[Start of Attachment]

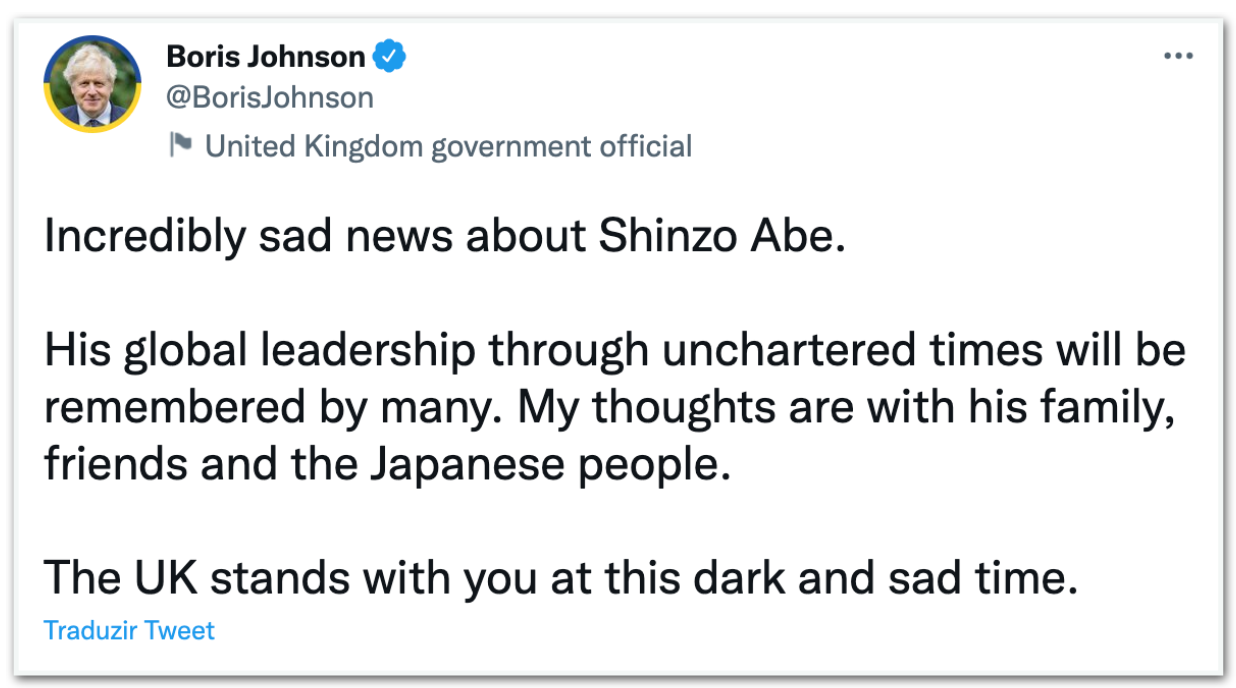This screenshot has width=1236, height=688.
Task: Click the "Boris Johnson" display name
Action: (x=265, y=57)
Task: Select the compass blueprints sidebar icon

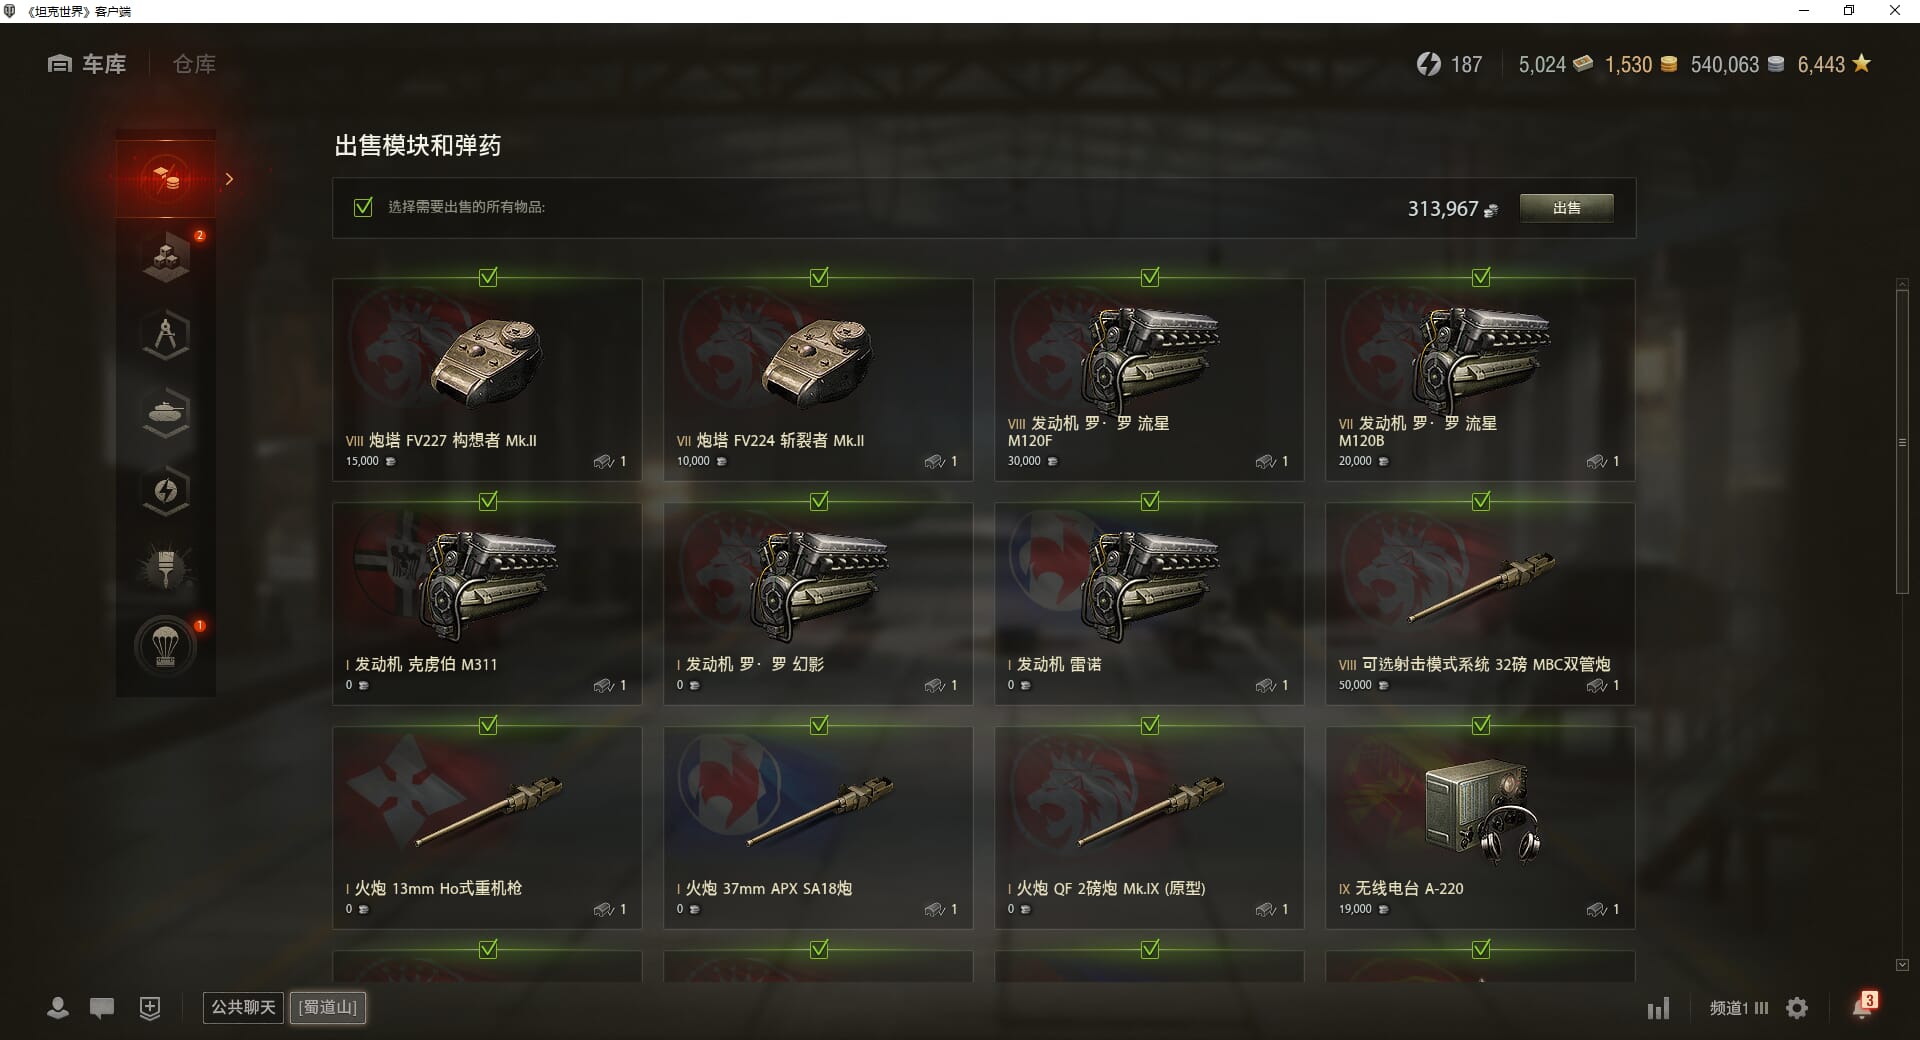Action: click(166, 335)
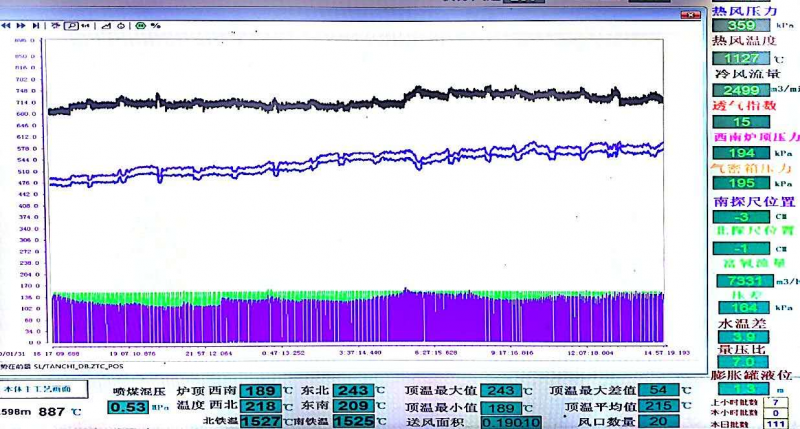The width and height of the screenshot is (800, 429).
Task: Select the magnifier zoom tool in trend toolbar
Action: click(70, 25)
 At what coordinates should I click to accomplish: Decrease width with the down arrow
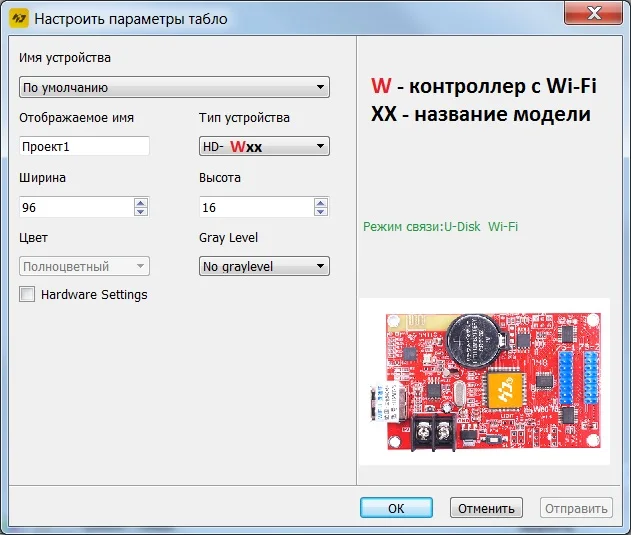tap(140, 212)
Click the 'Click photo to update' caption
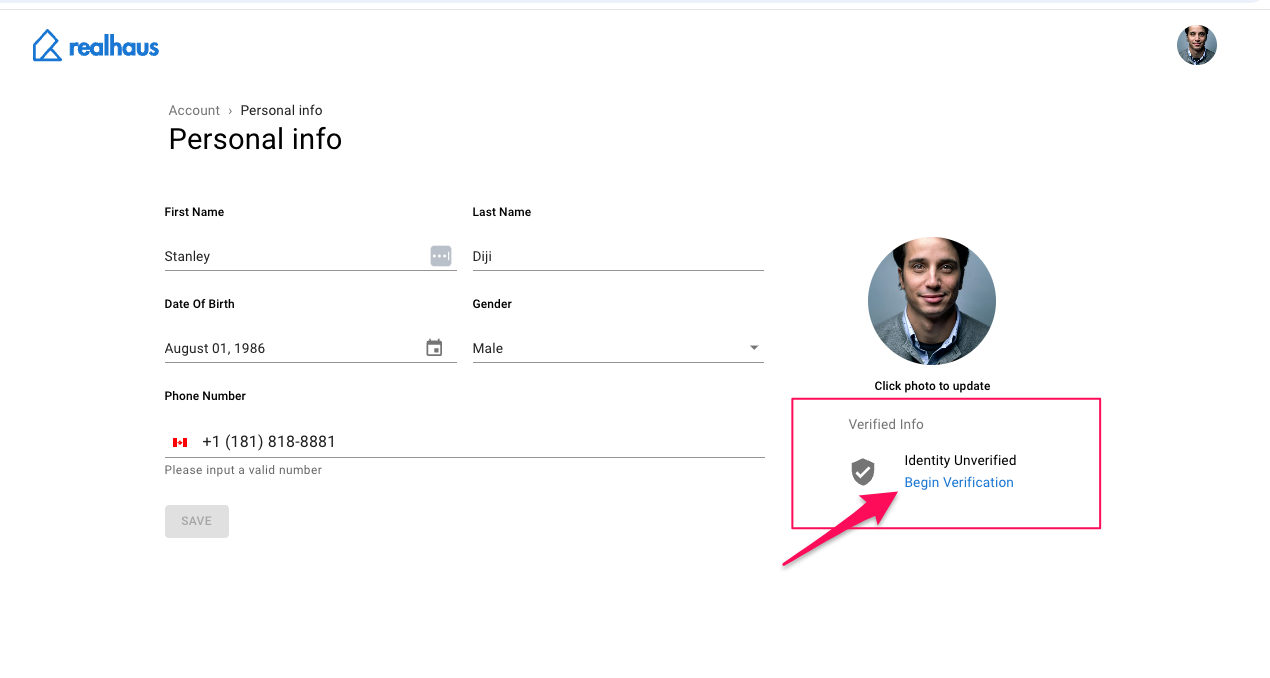Image resolution: width=1270 pixels, height=678 pixels. (932, 386)
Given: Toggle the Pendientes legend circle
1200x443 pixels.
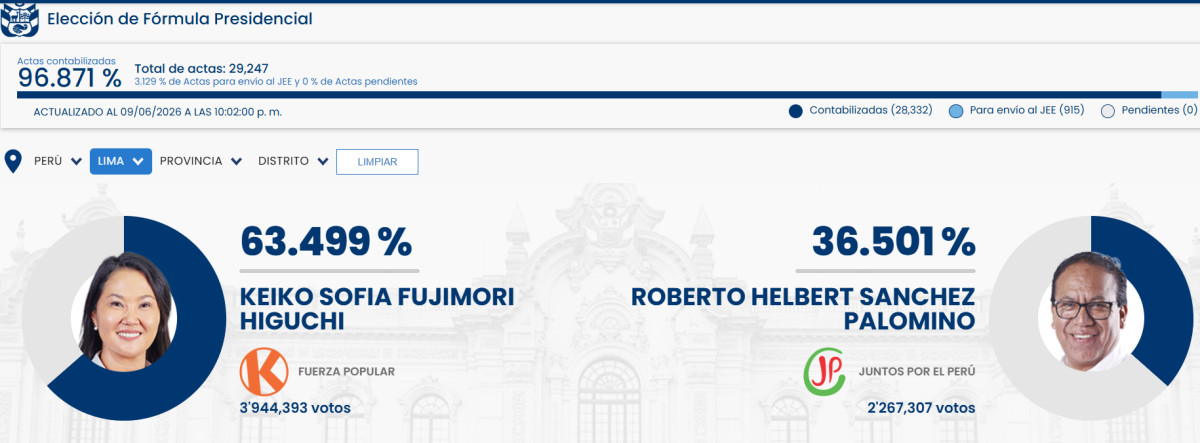Looking at the screenshot, I should tap(1108, 111).
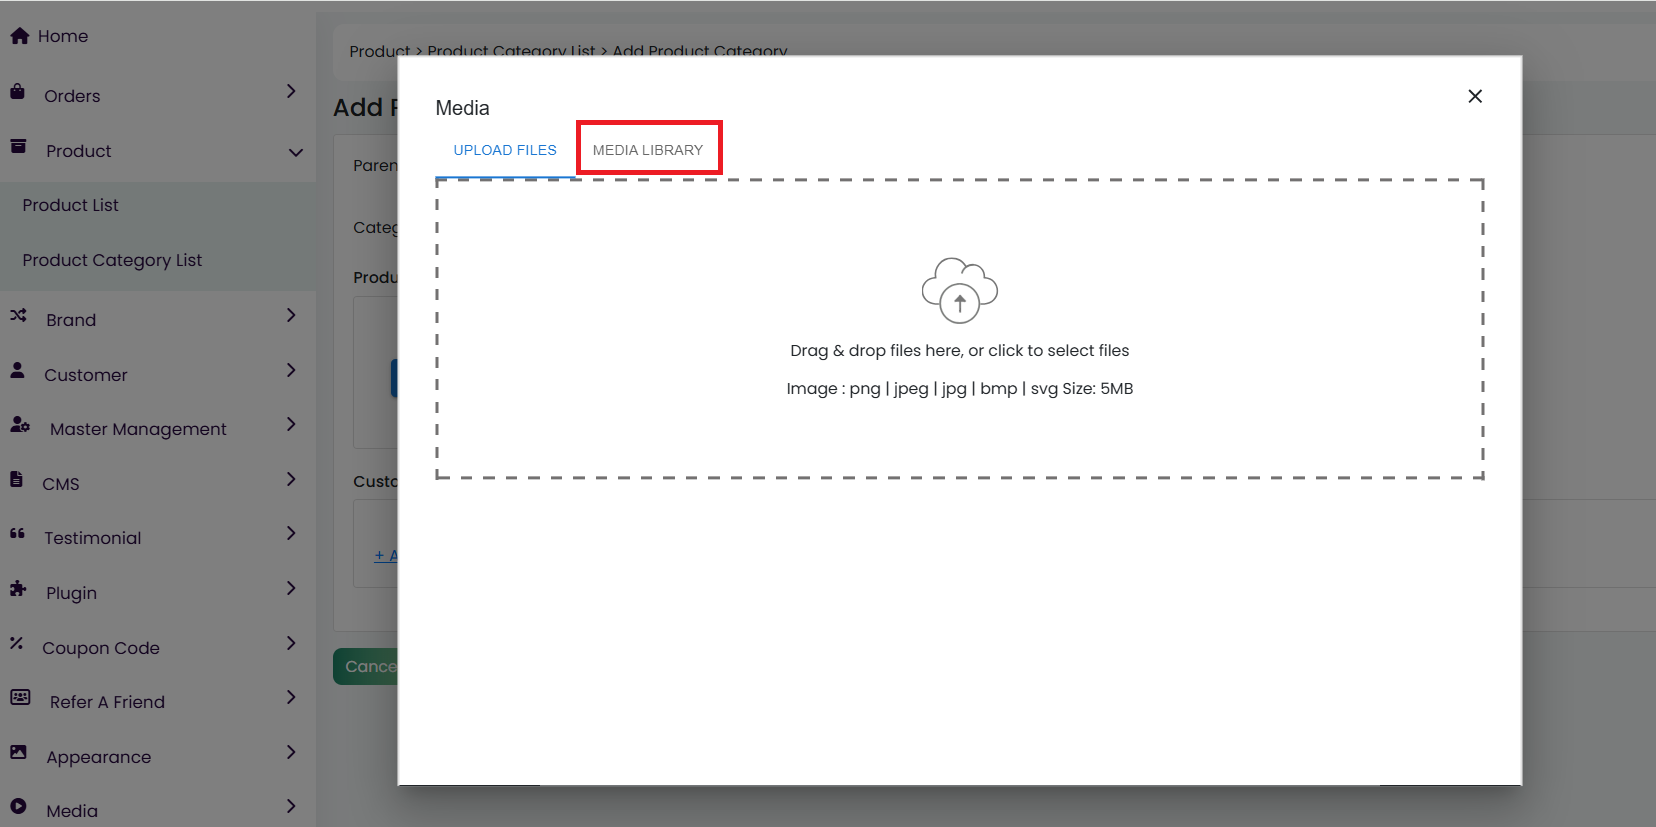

[End of Attachment]

◆ What to do: Leave the pictures out, and copy exactly each line from the one containing "Task: Select the compass" through the final line of the data.

◆ Response:
Task: Select the compass blueprints sidebar icon

Action: click(166, 335)
The width and height of the screenshot is (800, 429).
Task: Select the magnifier zoom tool in trend toolbar
Action: click(70, 25)
 At what coordinates should I click to accomplish: Decrease width with the down arrow
tap(140, 212)
Click the 'Click photo to update' caption
Image resolution: width=1270 pixels, height=678 pixels. (932, 386)
Given: Toggle the Pendientes legend circle
1200x443 pixels.
Looking at the screenshot, I should tap(1108, 111).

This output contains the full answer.